De façon plus pragmatique, cet ajout d'un VPN gratuit à ses offres mobiles constitue également une belle opération publicitaire, et permet de beaux slogans sur la protection de la vie privée, même si l'outil, comme on l'a vu, est relativement limité, tout au moins à l'heure actuelle... La possibilité de se connecter à nouveau librement à des sites pornographiques récemment soumis à la vérification d'âge en France devrait également intéresser quelques utilisateurs.

Conclusion : un outil gratuit à l’utilité limitée, mais symboliquement fort

Free mVPN n’est pas la solution VPN miracle que certains attendaient peut-être. Son opérateur étant le FAI lui-même, il est inutile pour qui cherche à se protéger de façon sérieuse. Ses cas d’usage sont extrêmement limités et se concentrent essentiellement sur le contournement de blocages de certains sites internet.

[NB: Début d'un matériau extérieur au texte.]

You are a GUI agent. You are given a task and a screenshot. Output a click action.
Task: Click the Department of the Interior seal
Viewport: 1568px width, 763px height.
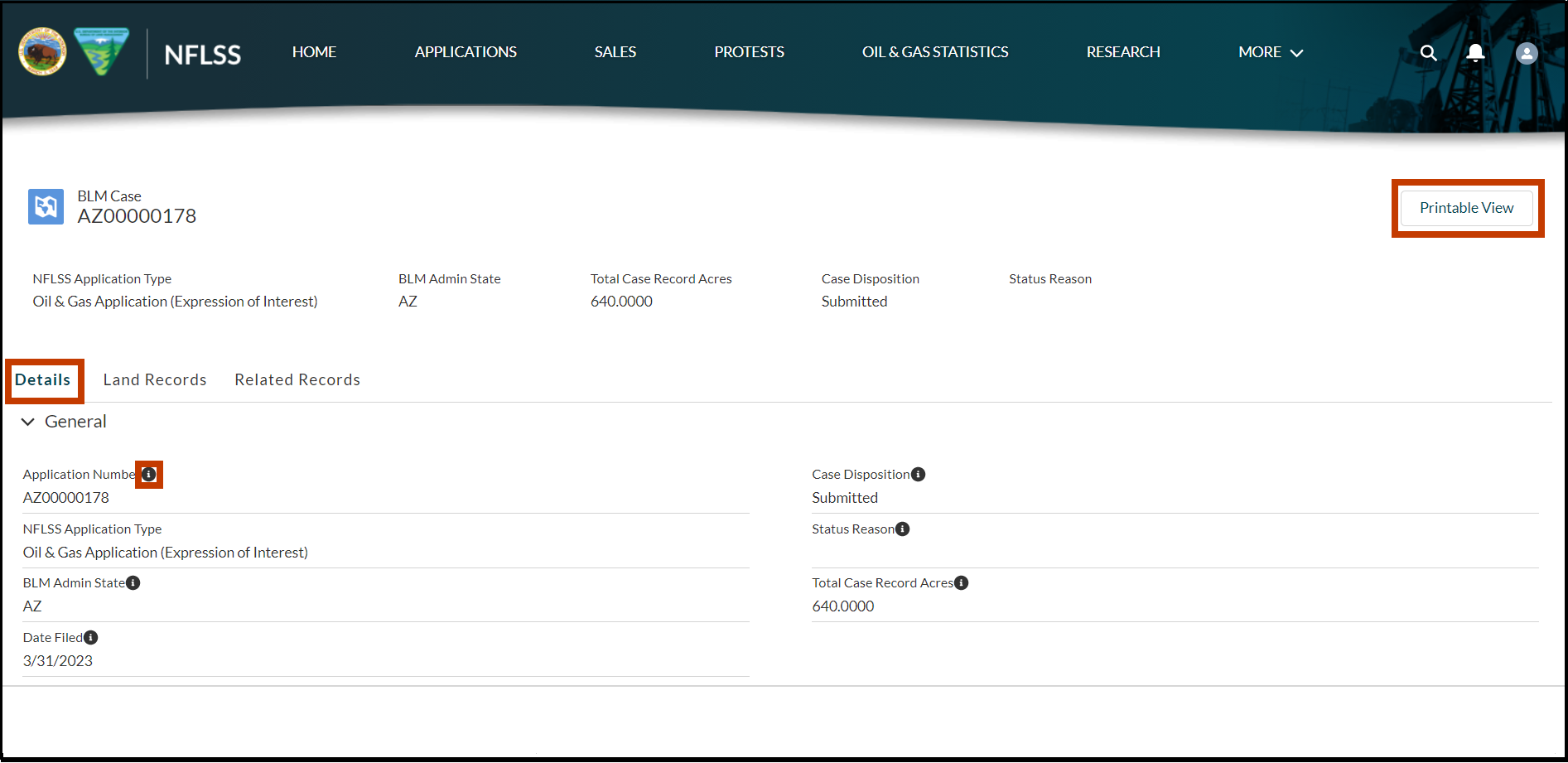(41, 51)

Pourtant, son existence même est un signal fort. Gratuit et simple à activer, il permet à chacun de tester les possibilités (et les limites) d’un VPN. Surtout, il lance un pavé dans la mare en posant une question dérangeante : jusqu’où un FAI peut-il, ou doit-il, aller pour offrir à ses clients un accès à un internet non filtré, même lorsque cela entre en tension avec la législation nationale ? La réponse, pour l’instant, est entre les mains des utilisateurs.